Bella comes and hugs me after dinner. She's been sad. Do you have to do chemo again? Yeah I do. But you are no fun when you are on chemo. Well there goes any illusion that I kind of sort of had been doing OK. It makes me so irrevocably sad, I disappear upstairs to have a few moments. No one notices- as it isn't unusual for me to have to disappear after a meal. Every night Lily says goodnight- not sleep tight but now she says- feel better. FEEL BETTER. Then I feel worse because I wonder how hard it would be to pretend to feel better. Because apparently my pretending has been subpar.
And I feel bad because on the scale of paper cut to flu- it's really like a mild gastroenteritis. It's not that bad and it sure as hell could be worse. And I was NOT prepared for the emotional whammy provided when you have your ovaries yanked out. I mean everyone knows theres an emotional component and I know that- but on the scale of I don't like my new haircut to the love of your life just died- I figured it would be closer to my friends went out without me kinda pain. When you deal with the really heavy stuff- you sometimes underestimate the biologic capabilities to knock you on your ass. In the past month I've been reduced to puddles of goo over seemingly ridiculous things. Each time Phil comes to the rescue and makes me feel like I have not just completely lost my mind. The worst was the one time I thought I was completely alone and was wallowing a bit in said puddle and then I feel these lanky 14 year old arms around me. And I feel even more abysmal- as there is some unwritten rule about losing it in front of your kids and I have lost it so far that I cannot even pretend to try and pull it together. Yet he holds on and doesn't even let go when I think I may have found that relatively slight string to which I might be able to pull myself out of said gooey puddle.

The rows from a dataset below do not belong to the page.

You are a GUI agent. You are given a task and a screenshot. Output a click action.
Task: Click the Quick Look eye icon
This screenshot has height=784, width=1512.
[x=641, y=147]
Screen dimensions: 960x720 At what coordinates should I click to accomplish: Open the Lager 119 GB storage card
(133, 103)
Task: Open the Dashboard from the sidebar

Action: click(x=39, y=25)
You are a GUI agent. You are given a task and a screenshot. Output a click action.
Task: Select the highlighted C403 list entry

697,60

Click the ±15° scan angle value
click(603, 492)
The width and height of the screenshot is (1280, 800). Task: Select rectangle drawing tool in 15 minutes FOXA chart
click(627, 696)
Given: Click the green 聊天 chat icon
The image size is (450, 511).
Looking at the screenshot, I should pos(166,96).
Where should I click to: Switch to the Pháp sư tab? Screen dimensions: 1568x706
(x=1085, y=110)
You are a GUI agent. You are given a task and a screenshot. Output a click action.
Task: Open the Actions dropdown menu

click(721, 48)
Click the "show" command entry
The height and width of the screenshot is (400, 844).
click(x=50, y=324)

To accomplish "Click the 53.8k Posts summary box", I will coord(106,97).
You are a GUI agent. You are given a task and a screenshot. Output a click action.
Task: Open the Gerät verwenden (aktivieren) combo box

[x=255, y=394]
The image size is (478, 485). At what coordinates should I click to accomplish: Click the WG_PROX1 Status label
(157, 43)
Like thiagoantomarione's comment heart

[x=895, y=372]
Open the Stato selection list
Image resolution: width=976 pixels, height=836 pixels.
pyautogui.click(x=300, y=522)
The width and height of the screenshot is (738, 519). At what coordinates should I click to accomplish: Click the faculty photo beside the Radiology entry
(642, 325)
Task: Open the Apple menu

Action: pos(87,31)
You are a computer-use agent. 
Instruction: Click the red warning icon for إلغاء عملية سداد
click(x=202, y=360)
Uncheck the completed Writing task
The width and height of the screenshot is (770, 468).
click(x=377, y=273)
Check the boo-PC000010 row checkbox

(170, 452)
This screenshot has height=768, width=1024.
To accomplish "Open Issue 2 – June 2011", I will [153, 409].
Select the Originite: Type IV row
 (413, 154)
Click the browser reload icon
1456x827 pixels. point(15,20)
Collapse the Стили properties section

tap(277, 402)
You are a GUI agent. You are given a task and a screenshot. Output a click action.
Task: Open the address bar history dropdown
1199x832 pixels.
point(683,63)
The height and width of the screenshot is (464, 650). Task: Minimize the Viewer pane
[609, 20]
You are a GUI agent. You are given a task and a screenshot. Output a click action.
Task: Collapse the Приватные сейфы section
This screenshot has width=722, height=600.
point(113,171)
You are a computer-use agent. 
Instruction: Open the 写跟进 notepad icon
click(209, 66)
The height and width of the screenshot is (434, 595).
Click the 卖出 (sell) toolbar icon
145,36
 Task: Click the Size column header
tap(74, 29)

So tomorrow, Monday I am to show up to the chemo bay with a plan. My oncologist is awesome and lets me choose my own adventure. I know I have been relatively lucky on the side effect front. That being so- it gets old. I wonder if staying the course is the best way. I wish I was the strong stoic sort who could power through unfazed- but I am fazed. I don't blog a lot because I don't want to seem pessimistic but more often than not I just don't feel like it. I don't feel like sharing this part of the chemo journey with everyone- why should I make everyone miserable just because it's not all pink ribbons and parades. I know this is part of the process. And I feel bad because it could absolutely totally BE worse and I know at some point- possibly sooner it could BE worse if I make the wrong call with treatment. But as my onc kindly pointed out- sometimes things get better or worse for no good reason at all and it's about quality of life. And even I got into the routine- our new messed up normal and forgot to look ahead. I forgot to plan ahead like there was a destination and spots to see along the way. So we will be decreasing the dose of abraxane- which is the toughest to take. I will probably do that one every other cycle. I will keep up with the Herceptin and Pertuzumab as usual every 3 weeks and hope for the best. This will give me a little more time to feel better and maybe do some things and maybe get a little bit of fun back.